═════ Testo fornito ═════

Non c’è bisogno di avere visto Rock Economy per dire che è uno spettacolo già visto

Oggi voglio fare una cosa scorretta, recensire lo spettacolo di Celentano di ieri sera senza averne visto neanche un secondo.

In fondo non è poi così difficile, è come per i film porno. Non serve aver visto Casalinghe Vogliose dall’inizio alla fine per sapere di cosa parla, basta il titolo.

Se dunque ha parlato, ha fatto un discorso da ascensore; che poi vorrebbe dire silenzi imbarazzati e imbarazzanti interrotti da un diluvio di banalità politicamente corrette, di quelle che ormai ci si vergogna di spacciare perfino al bar.

Se ha cantato, ha tirato fuori il solito repertorio (solito anche se nuovo) di canzonette nostalgiche da gita in corriera che piacciono tanto a quelli che rimpiangono quando avevano vent’anni, andavano all’oratorio e ancora ci credevano.

═════

**Cosa fare**.
1: Nel pezzo su Rock Economy, cosa si dice delle persone a cui piacciono le canzonette nostalgiche? Elenca le tre cose che il testo riferisce di loro.
2: Prosegui il pezzo su Rock Economy a partire dall'ultima frase riportata, mantenendone il tono.

═════ Informazioni estratte ═════

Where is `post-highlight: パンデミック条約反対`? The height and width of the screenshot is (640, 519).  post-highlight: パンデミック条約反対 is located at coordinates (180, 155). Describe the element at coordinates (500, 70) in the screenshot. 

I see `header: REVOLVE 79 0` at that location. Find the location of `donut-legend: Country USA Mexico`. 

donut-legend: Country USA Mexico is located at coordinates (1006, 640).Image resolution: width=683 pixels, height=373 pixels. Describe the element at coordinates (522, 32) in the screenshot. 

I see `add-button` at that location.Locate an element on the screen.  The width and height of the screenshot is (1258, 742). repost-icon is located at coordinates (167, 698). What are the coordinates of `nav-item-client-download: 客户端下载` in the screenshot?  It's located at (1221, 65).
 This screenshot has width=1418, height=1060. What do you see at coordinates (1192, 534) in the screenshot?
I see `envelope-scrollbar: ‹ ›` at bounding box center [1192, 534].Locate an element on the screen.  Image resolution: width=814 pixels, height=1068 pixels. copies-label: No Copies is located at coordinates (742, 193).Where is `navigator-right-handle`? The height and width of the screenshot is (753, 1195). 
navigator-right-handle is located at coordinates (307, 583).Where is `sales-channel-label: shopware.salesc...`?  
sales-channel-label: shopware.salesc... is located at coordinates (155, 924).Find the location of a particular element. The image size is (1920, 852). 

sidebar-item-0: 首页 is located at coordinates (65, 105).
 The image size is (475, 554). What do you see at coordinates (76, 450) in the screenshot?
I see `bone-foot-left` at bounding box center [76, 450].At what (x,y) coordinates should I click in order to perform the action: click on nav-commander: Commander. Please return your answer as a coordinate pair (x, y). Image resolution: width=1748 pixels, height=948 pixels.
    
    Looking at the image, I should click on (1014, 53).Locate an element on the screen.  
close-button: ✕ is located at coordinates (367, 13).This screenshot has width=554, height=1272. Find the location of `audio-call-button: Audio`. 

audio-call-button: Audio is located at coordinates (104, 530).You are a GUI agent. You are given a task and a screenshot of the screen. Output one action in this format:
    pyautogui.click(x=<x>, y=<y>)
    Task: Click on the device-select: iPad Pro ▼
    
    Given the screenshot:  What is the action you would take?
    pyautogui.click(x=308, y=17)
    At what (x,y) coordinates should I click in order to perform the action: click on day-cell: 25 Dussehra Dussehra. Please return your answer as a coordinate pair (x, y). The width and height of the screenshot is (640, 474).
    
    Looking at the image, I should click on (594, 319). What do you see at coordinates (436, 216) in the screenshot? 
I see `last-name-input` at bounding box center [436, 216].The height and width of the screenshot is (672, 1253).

═════

**Soluzioni dell'esercizio**.
1:
- Rimpiangono quando avevano vent'anni.
- A quell'età andavano all'oratorio.
- A quell'età ancora ci credevano.

2:
Se ha fatto uno spettacolo, lo ha fatto in maniera decente grazie al lavoro di uno stuolo di professionisti: ingegneri del suono, light designer, arrangiatori, musicisti, registi, cameraman, parrucchieri disperati e via dicendo.

A questo punto, e giustamente, qualcuno di voi si domanderà: “Ma se ti sta così sulle scatole perché parli di Celentano? Potevi parlare del Milan”. Appunto, oggi non avevo nulla da dire e così ho parlato di niente, come Celentano.